Here’s an AWK script that can do the trick for you:
# If there is something other than whitespace on a line:
NF {
# Use the text as an array index and count how many times it appears
Line[$0]++
}
# Once the whole file is done, spit out every line that was duplicated 2 or more
# times, the number of times they were duplcated.
#
# If Line[line] == 1, then the line appeared only 1 time (it is unique).
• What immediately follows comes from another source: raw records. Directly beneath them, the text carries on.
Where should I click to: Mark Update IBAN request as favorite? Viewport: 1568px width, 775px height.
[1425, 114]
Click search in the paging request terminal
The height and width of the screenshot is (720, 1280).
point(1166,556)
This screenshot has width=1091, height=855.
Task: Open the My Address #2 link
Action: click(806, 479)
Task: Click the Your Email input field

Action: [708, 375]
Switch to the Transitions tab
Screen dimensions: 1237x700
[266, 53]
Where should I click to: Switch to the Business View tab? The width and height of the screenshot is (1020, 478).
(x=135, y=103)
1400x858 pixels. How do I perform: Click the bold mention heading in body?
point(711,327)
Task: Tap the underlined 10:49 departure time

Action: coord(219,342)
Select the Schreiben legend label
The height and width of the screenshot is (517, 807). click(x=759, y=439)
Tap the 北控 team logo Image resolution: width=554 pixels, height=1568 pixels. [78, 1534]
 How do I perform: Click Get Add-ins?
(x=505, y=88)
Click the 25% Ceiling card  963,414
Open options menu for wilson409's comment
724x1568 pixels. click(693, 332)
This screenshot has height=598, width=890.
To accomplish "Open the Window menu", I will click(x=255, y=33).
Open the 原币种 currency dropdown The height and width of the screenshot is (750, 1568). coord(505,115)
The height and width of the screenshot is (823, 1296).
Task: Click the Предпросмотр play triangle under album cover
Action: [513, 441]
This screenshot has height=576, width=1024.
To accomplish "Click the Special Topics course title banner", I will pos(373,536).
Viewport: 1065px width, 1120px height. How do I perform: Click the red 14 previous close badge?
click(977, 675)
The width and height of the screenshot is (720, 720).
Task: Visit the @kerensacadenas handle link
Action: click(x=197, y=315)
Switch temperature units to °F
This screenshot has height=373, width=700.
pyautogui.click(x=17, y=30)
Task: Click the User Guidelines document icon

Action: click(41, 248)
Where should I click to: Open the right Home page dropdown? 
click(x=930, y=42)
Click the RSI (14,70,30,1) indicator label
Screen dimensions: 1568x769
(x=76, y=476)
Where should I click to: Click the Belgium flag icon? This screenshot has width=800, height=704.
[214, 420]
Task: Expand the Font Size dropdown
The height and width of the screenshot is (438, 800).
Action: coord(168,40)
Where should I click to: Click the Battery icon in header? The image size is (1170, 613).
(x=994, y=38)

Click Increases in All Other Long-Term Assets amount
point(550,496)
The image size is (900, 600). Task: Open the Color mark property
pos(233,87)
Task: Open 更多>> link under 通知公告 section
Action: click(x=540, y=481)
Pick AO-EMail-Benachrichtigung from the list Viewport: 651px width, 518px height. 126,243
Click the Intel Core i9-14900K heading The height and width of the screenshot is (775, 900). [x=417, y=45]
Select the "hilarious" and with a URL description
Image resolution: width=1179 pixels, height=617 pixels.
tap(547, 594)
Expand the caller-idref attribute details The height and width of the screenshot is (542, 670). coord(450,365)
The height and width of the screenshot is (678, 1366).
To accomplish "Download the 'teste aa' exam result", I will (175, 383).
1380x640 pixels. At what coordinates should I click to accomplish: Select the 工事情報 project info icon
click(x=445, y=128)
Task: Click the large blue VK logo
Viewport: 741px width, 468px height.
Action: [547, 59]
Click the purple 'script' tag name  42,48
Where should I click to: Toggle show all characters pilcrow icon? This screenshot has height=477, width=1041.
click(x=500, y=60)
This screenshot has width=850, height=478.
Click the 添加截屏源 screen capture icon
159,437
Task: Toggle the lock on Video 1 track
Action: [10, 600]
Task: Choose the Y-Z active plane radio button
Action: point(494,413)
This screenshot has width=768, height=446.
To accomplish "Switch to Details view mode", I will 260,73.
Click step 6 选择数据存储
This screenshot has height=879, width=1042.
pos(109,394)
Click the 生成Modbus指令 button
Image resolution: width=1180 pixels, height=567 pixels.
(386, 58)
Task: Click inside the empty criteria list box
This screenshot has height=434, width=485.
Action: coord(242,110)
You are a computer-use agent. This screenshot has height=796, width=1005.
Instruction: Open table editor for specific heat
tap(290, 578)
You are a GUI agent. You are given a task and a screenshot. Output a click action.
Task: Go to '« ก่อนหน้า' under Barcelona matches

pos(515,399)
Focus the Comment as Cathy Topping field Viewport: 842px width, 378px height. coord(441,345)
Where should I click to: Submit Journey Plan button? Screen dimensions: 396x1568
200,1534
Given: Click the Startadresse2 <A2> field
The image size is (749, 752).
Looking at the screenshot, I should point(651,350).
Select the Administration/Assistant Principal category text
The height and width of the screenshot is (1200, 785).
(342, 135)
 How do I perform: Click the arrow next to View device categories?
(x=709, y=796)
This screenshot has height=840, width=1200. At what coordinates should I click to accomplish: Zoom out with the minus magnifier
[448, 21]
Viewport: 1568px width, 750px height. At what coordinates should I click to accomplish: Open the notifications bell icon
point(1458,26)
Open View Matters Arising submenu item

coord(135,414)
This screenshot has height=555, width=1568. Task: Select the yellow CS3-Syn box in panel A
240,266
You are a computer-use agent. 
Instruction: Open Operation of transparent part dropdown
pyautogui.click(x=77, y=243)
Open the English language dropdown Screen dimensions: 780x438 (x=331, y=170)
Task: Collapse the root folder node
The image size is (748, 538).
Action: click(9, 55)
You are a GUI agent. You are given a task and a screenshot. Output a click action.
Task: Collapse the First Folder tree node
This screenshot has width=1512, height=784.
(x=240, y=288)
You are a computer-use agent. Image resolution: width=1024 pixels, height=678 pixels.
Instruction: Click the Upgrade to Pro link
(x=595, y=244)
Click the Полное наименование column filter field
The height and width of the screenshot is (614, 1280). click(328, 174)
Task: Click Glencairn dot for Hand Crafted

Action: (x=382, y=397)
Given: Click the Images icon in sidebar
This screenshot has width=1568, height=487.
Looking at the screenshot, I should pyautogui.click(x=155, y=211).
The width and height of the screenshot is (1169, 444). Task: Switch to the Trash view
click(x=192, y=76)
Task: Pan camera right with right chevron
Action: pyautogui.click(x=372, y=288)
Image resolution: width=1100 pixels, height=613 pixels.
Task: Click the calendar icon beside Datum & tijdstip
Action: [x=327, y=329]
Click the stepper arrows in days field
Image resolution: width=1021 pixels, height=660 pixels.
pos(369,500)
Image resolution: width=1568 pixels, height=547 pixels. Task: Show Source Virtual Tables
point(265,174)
# If Line[line] > 1, then the line appeared that many times.
END {
for (line in Line) {
for (i = 1; Line[line] > 1 && i <= Line[line]; i++) {
print line
}
}
}
I use GNU AWK for windows (gawk.exe). If you save the script as dup.awk, then:
gawk -f .\dup.awk <name of your 90000 line file> > dupout.txt
will create dupout.txt with all the duplicated lines. I used the data in your original post and let the output go to standard out:
C:\temp\awk>type input.txt
919913209647 02:38:47
919979418778 02:57:03
918980055979 02:46:12
919428616318 02:46:32
919512672560 02:46:33
919512646084 02:46:52
919512497164 02:48:13
919512497164 02:48:13
919913029225 02:50:23
917567814941 03:02:35
919537722335 03:18:41
918980299814 03:24:49
919727009323 03:29:44
C:\temp\awk>gawk -f .\dup.awk input.txt
919512497164 02:48:13
919512497164 02:48:13
C:\temp\awk>